* [RECORDS SUPPLIED]
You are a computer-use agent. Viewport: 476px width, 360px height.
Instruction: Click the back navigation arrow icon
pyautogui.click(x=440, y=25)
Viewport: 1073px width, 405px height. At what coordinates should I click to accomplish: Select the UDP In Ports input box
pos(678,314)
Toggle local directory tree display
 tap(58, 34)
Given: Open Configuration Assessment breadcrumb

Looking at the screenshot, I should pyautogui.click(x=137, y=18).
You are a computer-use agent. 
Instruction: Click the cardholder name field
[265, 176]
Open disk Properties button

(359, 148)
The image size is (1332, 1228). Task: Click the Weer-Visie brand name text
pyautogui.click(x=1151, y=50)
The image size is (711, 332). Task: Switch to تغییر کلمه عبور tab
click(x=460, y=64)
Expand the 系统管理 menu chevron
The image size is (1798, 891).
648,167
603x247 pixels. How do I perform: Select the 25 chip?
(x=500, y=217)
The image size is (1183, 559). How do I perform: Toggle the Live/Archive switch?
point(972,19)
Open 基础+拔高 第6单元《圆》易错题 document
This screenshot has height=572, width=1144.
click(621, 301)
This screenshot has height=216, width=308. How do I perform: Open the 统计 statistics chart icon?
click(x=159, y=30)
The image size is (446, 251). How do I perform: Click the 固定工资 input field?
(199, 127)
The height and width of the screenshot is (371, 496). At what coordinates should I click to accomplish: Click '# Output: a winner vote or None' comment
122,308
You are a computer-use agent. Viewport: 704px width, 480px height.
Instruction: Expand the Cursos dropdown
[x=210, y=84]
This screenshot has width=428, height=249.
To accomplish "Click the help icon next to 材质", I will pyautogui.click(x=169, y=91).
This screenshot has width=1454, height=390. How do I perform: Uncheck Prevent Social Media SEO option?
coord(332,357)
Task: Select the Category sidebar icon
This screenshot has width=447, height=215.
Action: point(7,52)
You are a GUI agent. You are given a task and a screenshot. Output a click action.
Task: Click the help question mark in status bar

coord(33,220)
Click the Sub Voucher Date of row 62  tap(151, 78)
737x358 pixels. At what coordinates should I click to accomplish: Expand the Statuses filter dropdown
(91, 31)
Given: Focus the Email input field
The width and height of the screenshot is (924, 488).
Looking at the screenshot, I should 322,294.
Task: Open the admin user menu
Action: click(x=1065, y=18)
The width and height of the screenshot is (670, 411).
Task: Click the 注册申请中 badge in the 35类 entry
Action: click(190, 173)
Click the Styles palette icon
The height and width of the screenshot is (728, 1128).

* [REQUIRED WORK] Output exactly the lines from the one with "This screenshot has width=1454, height=390." through the final line of the listing above.

* [RESPONSE]
This screenshot has width=1454, height=390. How do I perform: Uncheck Prevent Social Media SEO option?
coord(332,357)
Task: Select the Category sidebar icon
This screenshot has width=447, height=215.
Action: point(7,52)
You are a GUI agent. You are given a task and a screenshot. Output a click action.
Task: Click the help question mark in status bar

coord(33,220)
Click the Sub Voucher Date of row 62  tap(151, 78)
737x358 pixels. At what coordinates should I click to accomplish: Expand the Statuses filter dropdown
(91, 31)
Given: Focus the Email input field
The width and height of the screenshot is (924, 488).
Looking at the screenshot, I should 322,294.
Task: Open the admin user menu
Action: click(x=1065, y=18)
The width and height of the screenshot is (670, 411).
Task: Click the 注册申请中 badge in the 35类 entry
Action: click(190, 173)
Click the Styles palette icon
The height and width of the screenshot is (728, 1128).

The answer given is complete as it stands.